It is smart, funny and real. It makes a full-size star of Clara Bow and it hits William Austin out of the minor class into the upper crust of screen comedians.
The pacing is swift, the expressions priceless, and the confrontational, situational comedy uproarious.
It isn't a complete waste of time, but what could have been sometimes outweighs what made it to the screen.
Audience Reviews for It
Clara Bow is an absolute delight in this film, and one can really see why it catapulted her into international stardom. Her face is so expressive and animated, displaying a wide range even in what is a pretty simple story, and it's clear that she has that certain indefinable something, that magnetism, that 'It" that the film is based on. I was especially tickled by her performance early on. She plays a saleswoman who falls for her employer (Antonio Moreno), and then uses his friend (William Austin) to get closer to him. She's simply charming in scenes ranging from making faces at a baby, to laying suggestively on top of her boss's desk on her tummy. The story is fairly standard, but it's well paced in its 72 minutes. Naturally, there is another woman involved, and there are also complications from the differing social classes that Bow and her boss come from, which is made worse when she has to stand up for her roommate in a way I won't describe. Watch it for Bow, who is fantastic.
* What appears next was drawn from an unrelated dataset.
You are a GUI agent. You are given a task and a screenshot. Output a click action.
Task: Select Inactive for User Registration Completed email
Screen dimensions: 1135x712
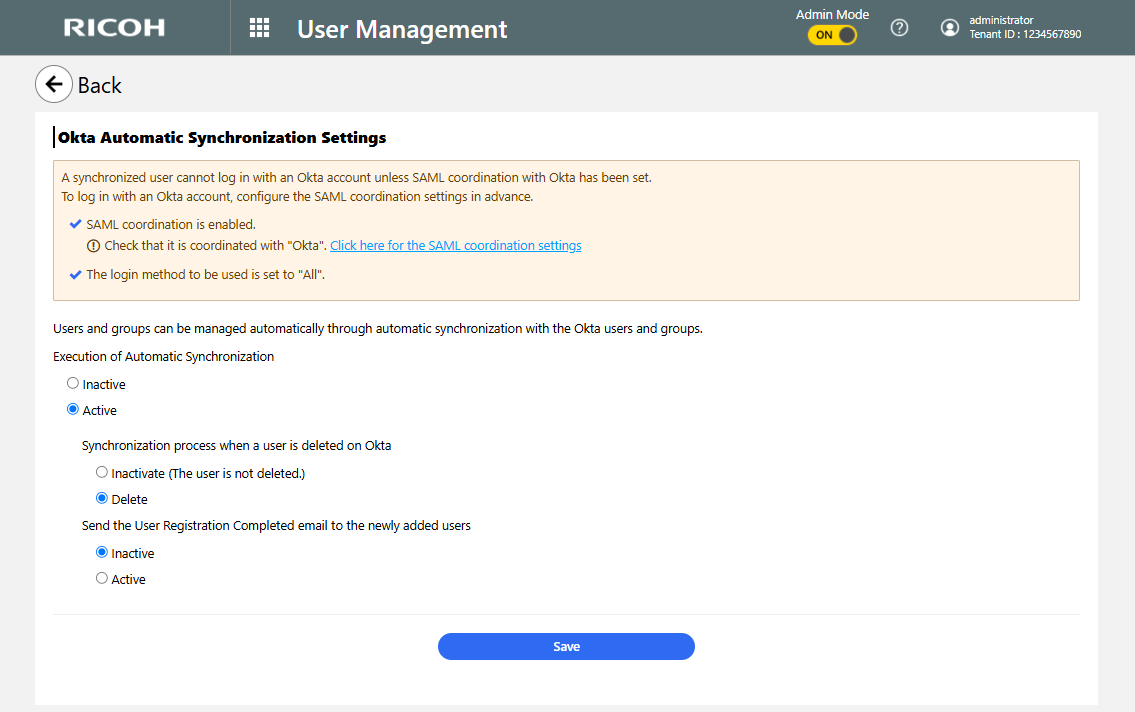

Elinor Glyn, writer of risque romantic fiction in the early twentieth century, adapted her own story, appears as herself at The Ritz, and produced this picture. "It" is not just sex appeal. It is hard to define. One title card in this flick says It is, "self-confidence and indifference as to whether you are pleasing or not." The soundtrack is bouncy jazz age fun. There are quite a few title cards providing dialog, but they are brief and full of amusing figures of speech from the '20s. Clara Bow is Betty Lou, a girl of the era who is bursting with energy. She becomes infatuated with her department store boss Cyrus Waltham, played by Antonio Moreno. His bug-eyed nervous friend Monty (Austin) has been reading about "It" and decides Betty has It. Betty pretends to date Monty to get closer to Mr. Waltham, but it takes him awhile to notice her as he is attached to snooty blonde Adela (Gadsden). Eventually Betty and Cyrus have a date at the amusement park, which was a treat to observe. Complications arise when Betty tries to help her single mother roommate by preventing social workers from taking the baby. Monty is fooled and blabs to Cyrus that Betty is an unwed mother. On a yachting trip she toys with Cyrus for treating her like a bought woman. She pretends to be French. The picture quality looks good and there are lots of laughs. Later this sort of storyline would be recycled ad infinitum, however it is nice to see this early example truly from the female perspective with the fascinating Clara Bow as the star.
This is an interesting romantic drama, which gives you a sense about relationships in the time period, but it is a predictable love story. There are some funny moments, but the movie could have been better.